Conventional wisdom holds that most alien life will find Earth life inedible, but Bell reverses this. Given a few years to adapt, alien viruses find humans delicious, which has caused die-offs on all the colonies.

Meanwhile, Earth has a viral problem of its own. Thanks to an unpleasant encounter with an alien race, many of Earth’s children are dying of a virally-propagated genetic error, and scientists have no idea how to cure it.

The settlers of Navohar suffered from the same biological crisis as the other colony worlds, losing most of their population to a deadly disease. Still, the colonists managed to beat the rampaging virus somehow – but refuse to explain what happened.

What’s their secret? And why are they so determined to hide it?

Problem planet

Bell frames the answers to these questions in the viewpoint of Irene Olsen. An expert microbiologist whose nephew is about to die of genetically engineered demyelination, she has both the skills and motivation to attack this problem.

Naturally, Irene must pry out the secrets of the entire planet to solve the mystery of the colonists’ survival.
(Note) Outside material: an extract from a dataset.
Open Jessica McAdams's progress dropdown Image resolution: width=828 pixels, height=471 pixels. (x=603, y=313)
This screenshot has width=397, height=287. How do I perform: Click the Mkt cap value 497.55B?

Bell does a good job with this classic science fiction structure, presenting an interesting and consistent setting that features apelike sentients, desert survival techniques and some alien "camels" that steal every scene they’re in.

At times her ecological parallels seem a little too down-to-Earth and familiar. The same could be said of the plot, which has a couple of "surprises" that won’t surprise any experienced SF reader.

Those are minor flaws, though. Bell’s writing is lively and frequently very funny – especially in the scenes with the camels, who are just as ornery and unpredictable as their Earthly counterparts.

Truth and consequences

Beyond the humor, Navohar is a study in responsibility and unintended consequences, and Irene constantly struggles with them.

After she learns that the colonists have good reasons for hiding their secrets, she faces a difficult choice. By reporting her discoveries, she might be able to save her world – but she’s certain to destroy their world in the process.

Bell doesn’t set up any easy dilemmas. The complications of the story come from decisions made with the best of intentions, even when those good intentions can lead to disaster.

One of Navohar's messages is that sometimes you must make the best decision you can and live with it. But the book also stresses that some mistakes are avoidable -- and that when you’re messing with the complicated mechanisms of life, it pays to think twice.